== Segment start ==

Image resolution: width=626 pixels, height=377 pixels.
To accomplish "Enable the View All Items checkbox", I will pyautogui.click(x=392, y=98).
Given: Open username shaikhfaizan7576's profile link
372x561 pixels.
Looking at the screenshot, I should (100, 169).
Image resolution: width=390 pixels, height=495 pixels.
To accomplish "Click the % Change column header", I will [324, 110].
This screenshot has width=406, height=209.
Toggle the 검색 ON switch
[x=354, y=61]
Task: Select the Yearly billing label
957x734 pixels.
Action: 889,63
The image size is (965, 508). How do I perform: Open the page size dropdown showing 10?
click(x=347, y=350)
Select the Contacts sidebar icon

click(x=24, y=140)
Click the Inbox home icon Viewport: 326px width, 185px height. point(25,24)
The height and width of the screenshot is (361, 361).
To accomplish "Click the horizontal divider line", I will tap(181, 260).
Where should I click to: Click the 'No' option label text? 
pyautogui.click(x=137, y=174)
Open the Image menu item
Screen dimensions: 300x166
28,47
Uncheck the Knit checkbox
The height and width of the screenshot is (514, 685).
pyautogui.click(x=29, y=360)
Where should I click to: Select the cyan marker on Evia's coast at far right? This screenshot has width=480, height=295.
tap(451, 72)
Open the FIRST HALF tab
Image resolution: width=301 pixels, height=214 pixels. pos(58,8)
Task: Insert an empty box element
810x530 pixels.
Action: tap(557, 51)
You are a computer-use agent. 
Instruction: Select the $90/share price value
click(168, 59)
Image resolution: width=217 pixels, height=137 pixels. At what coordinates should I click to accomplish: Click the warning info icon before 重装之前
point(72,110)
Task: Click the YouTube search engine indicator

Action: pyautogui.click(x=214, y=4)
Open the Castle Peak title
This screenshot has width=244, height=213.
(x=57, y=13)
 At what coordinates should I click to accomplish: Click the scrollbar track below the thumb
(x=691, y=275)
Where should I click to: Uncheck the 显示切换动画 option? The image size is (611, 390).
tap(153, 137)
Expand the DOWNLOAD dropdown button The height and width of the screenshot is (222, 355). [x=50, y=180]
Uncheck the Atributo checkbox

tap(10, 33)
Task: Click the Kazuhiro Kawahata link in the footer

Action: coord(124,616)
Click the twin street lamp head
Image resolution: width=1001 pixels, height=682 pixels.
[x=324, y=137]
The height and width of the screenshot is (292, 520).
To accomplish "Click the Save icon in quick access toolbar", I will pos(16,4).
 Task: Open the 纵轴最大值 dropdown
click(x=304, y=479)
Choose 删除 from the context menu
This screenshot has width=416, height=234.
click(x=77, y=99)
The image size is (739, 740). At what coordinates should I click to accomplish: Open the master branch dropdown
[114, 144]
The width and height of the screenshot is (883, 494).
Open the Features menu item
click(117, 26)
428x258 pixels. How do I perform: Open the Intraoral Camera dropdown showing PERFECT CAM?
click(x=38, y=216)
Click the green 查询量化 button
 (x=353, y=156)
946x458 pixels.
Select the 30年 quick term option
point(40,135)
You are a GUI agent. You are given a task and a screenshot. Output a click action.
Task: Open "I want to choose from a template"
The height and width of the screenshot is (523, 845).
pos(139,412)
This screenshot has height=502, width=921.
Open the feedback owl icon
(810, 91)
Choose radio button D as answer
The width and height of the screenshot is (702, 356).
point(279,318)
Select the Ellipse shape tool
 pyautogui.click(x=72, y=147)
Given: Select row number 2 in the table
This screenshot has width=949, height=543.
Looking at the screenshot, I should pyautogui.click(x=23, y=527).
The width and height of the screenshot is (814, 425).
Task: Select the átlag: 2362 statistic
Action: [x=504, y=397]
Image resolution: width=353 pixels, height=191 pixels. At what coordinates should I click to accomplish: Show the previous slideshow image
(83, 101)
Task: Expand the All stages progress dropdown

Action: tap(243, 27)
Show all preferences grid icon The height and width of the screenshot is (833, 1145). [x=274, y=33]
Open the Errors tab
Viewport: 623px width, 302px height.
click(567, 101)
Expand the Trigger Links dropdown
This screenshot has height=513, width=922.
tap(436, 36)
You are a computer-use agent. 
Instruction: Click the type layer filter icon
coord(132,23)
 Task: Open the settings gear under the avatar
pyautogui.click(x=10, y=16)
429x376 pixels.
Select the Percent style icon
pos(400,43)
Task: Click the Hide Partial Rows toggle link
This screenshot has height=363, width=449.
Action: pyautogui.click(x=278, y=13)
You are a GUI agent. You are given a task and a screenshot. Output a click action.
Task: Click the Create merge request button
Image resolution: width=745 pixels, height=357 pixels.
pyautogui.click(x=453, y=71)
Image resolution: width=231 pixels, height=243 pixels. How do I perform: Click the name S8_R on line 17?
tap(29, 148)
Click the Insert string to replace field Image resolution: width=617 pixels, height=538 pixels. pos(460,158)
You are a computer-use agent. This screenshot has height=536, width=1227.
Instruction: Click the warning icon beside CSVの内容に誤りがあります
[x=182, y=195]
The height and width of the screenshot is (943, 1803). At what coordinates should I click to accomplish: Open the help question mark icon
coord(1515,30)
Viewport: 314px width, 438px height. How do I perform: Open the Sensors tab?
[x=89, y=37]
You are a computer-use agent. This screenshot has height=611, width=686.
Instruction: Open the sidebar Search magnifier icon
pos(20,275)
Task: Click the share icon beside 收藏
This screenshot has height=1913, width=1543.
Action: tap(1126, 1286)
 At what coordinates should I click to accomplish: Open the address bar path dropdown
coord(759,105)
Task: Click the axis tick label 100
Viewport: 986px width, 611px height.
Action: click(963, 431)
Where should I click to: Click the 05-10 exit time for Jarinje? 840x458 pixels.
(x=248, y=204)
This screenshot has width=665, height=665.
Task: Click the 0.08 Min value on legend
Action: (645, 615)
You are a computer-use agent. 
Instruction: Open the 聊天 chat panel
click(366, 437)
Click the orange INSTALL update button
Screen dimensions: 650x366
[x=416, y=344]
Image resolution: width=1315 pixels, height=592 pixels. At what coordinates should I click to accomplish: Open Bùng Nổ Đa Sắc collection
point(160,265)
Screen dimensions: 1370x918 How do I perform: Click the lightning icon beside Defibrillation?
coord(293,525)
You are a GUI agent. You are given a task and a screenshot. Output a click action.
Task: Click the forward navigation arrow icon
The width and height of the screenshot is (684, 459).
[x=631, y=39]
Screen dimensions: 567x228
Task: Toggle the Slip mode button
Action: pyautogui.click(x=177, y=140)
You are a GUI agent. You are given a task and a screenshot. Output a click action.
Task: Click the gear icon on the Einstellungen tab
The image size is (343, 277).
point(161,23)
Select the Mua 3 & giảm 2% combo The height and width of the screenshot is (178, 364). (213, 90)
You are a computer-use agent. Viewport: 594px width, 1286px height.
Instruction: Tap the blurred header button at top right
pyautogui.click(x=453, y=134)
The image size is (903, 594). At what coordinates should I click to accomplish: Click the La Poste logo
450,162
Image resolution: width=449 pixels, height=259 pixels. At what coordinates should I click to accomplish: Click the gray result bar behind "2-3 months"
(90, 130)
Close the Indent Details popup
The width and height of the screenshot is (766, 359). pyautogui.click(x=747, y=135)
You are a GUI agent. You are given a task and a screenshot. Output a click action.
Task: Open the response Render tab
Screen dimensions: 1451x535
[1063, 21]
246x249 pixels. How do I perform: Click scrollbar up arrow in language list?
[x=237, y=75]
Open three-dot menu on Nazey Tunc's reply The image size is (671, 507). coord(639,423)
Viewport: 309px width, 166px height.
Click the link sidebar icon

== Segment end ==

▶ **REQUIREMENT**: The material above is to be reproduced exactly as written.

▶ **OUTPUT OF THE EXERCISE**:
Image resolution: width=626 pixels, height=377 pixels.
To accomplish "Enable the View All Items checkbox", I will pyautogui.click(x=392, y=98).
Given: Open username shaikhfaizan7576's profile link
372x561 pixels.
Looking at the screenshot, I should (100, 169).
Image resolution: width=390 pixels, height=495 pixels.
To accomplish "Click the % Change column header", I will [324, 110].
This screenshot has width=406, height=209.
Toggle the 검색 ON switch
[x=354, y=61]
Task: Select the Yearly billing label
957x734 pixels.
Action: 889,63
The image size is (965, 508). How do I perform: Open the page size dropdown showing 10?
click(x=347, y=350)
Select the Contacts sidebar icon

click(x=24, y=140)
Click the Inbox home icon Viewport: 326px width, 185px height. point(25,24)
The height and width of the screenshot is (361, 361).
To accomplish "Click the horizontal divider line", I will tap(181, 260).
Where should I click to: Click the 'No' option label text? 
pyautogui.click(x=137, y=174)
Open the Image menu item
Screen dimensions: 300x166
28,47
Uncheck the Knit checkbox
The height and width of the screenshot is (514, 685).
pyautogui.click(x=29, y=360)
Where should I click to: Select the cyan marker on Evia's coast at far right? This screenshot has width=480, height=295.
tap(451, 72)
Open the FIRST HALF tab
Image resolution: width=301 pixels, height=214 pixels. pos(58,8)
Task: Insert an empty box element
810x530 pixels.
Action: tap(557, 51)
You are a computer-use agent. 
Instruction: Select the $90/share price value
click(168, 59)
Image resolution: width=217 pixels, height=137 pixels. At what coordinates should I click to accomplish: Click the warning info icon before 重装之前
point(72,110)
Task: Click the YouTube search engine indicator

Action: pyautogui.click(x=214, y=4)
Open the Castle Peak title
This screenshot has width=244, height=213.
(x=57, y=13)
 At what coordinates should I click to accomplish: Click the scrollbar track below the thumb
(x=691, y=275)
Where should I click to: Uncheck the 显示切换动画 option? The image size is (611, 390).
tap(153, 137)
Expand the DOWNLOAD dropdown button The height and width of the screenshot is (222, 355). [x=50, y=180]
Uncheck the Atributo checkbox

tap(10, 33)
Task: Click the Kazuhiro Kawahata link in the footer

Action: coord(124,616)
Click the twin street lamp head
Image resolution: width=1001 pixels, height=682 pixels.
[x=324, y=137]
The height and width of the screenshot is (292, 520).
To accomplish "Click the Save icon in quick access toolbar", I will pos(16,4).
 Task: Open the 纵轴最大值 dropdown
click(x=304, y=479)
Choose 删除 from the context menu
This screenshot has width=416, height=234.
click(x=77, y=99)
The image size is (739, 740). At what coordinates should I click to accomplish: Open the master branch dropdown
[114, 144]
The width and height of the screenshot is (883, 494).
Open the Features menu item
click(117, 26)
428x258 pixels. How do I perform: Open the Intraoral Camera dropdown showing PERFECT CAM?
click(x=38, y=216)
Click the green 查询量化 button
 (x=353, y=156)
946x458 pixels.
Select the 30年 quick term option
point(40,135)
You are a GUI agent. You are given a task and a screenshot. Output a click action.
Task: Open "I want to choose from a template"
The height and width of the screenshot is (523, 845).
pos(139,412)
This screenshot has height=502, width=921.
Open the feedback owl icon
(810, 91)
Choose radio button D as answer
The width and height of the screenshot is (702, 356).
point(279,318)
Select the Ellipse shape tool
 pyautogui.click(x=72, y=147)
Given: Select row number 2 in the table
This screenshot has width=949, height=543.
Looking at the screenshot, I should pyautogui.click(x=23, y=527).
The width and height of the screenshot is (814, 425).
Task: Select the átlag: 2362 statistic
Action: [x=504, y=397]
Image resolution: width=353 pixels, height=191 pixels. At what coordinates should I click to accomplish: Show the previous slideshow image
(83, 101)
Task: Expand the All stages progress dropdown

Action: tap(243, 27)
Show all preferences grid icon The height and width of the screenshot is (833, 1145). [x=274, y=33]
Open the Errors tab
Viewport: 623px width, 302px height.
click(567, 101)
Expand the Trigger Links dropdown
This screenshot has height=513, width=922.
tap(436, 36)
You are a computer-use agent. 
Instruction: Click the type layer filter icon
coord(132,23)
 Task: Open the settings gear under the avatar
pyautogui.click(x=10, y=16)
429x376 pixels.
Select the Percent style icon
pos(400,43)
Task: Click the Hide Partial Rows toggle link
This screenshot has height=363, width=449.
Action: pyautogui.click(x=278, y=13)
You are a GUI agent. You are given a task and a screenshot. Output a click action.
Task: Click the Create merge request button
Image resolution: width=745 pixels, height=357 pixels.
pyautogui.click(x=453, y=71)
Image resolution: width=231 pixels, height=243 pixels. How do I perform: Click the name S8_R on line 17?
tap(29, 148)
Click the Insert string to replace field Image resolution: width=617 pixels, height=538 pixels. pos(460,158)
You are a computer-use agent. This screenshot has height=536, width=1227.
Instruction: Click the warning icon beside CSVの内容に誤りがあります
[x=182, y=195]
The height and width of the screenshot is (943, 1803). At what coordinates should I click to accomplish: Open the help question mark icon
coord(1515,30)
Viewport: 314px width, 438px height. How do I perform: Open the Sensors tab?
[x=89, y=37]
You are a computer-use agent. This screenshot has height=611, width=686.
Instruction: Open the sidebar Search magnifier icon
pos(20,275)
Task: Click the share icon beside 收藏
This screenshot has height=1913, width=1543.
Action: tap(1126, 1286)
 At what coordinates should I click to accomplish: Open the address bar path dropdown
coord(759,105)
Task: Click the axis tick label 100
Viewport: 986px width, 611px height.
Action: click(963, 431)
Where should I click to: Click the 05-10 exit time for Jarinje? 840x458 pixels.
(x=248, y=204)
This screenshot has width=665, height=665.
Task: Click the 0.08 Min value on legend
Action: (645, 615)
You are a computer-use agent. 
Instruction: Open the 聊天 chat panel
click(366, 437)
Click the orange INSTALL update button
Screen dimensions: 650x366
[x=416, y=344]
Image resolution: width=1315 pixels, height=592 pixels. At what coordinates should I click to accomplish: Open Bùng Nổ Đa Sắc collection
point(160,265)
Screen dimensions: 1370x918 How do I perform: Click the lightning icon beside Defibrillation?
coord(293,525)
You are a GUI agent. You are given a task and a screenshot. Output a click action.
Task: Click the forward navigation arrow icon
The width and height of the screenshot is (684, 459).
[x=631, y=39]
Screen dimensions: 567x228
Task: Toggle the Slip mode button
Action: pyautogui.click(x=177, y=140)
You are a GUI agent. You are given a task and a screenshot. Output a click action.
Task: Click the gear icon on the Einstellungen tab
The image size is (343, 277).
point(161,23)
Select the Mua 3 & giảm 2% combo The height and width of the screenshot is (178, 364). (213, 90)
You are a computer-use agent. Viewport: 594px width, 1286px height.
Instruction: Tap the blurred header button at top right
pyautogui.click(x=453, y=134)
The image size is (903, 594). At what coordinates should I click to accomplish: Click the La Poste logo
450,162
Image resolution: width=449 pixels, height=259 pixels. At what coordinates should I click to accomplish: Click the gray result bar behind "2-3 months"
(90, 130)
Close the Indent Details popup
The width and height of the screenshot is (766, 359). pyautogui.click(x=747, y=135)
You are a GUI agent. You are given a task and a screenshot. Output a click action.
Task: Open the response Render tab
Screen dimensions: 1451x535
[1063, 21]
246x249 pixels. How do I perform: Click scrollbar up arrow in language list?
[x=237, y=75]
Open three-dot menu on Nazey Tunc's reply The image size is (671, 507). coord(639,423)
Viewport: 309px width, 166px height.
Click the link sidebar icon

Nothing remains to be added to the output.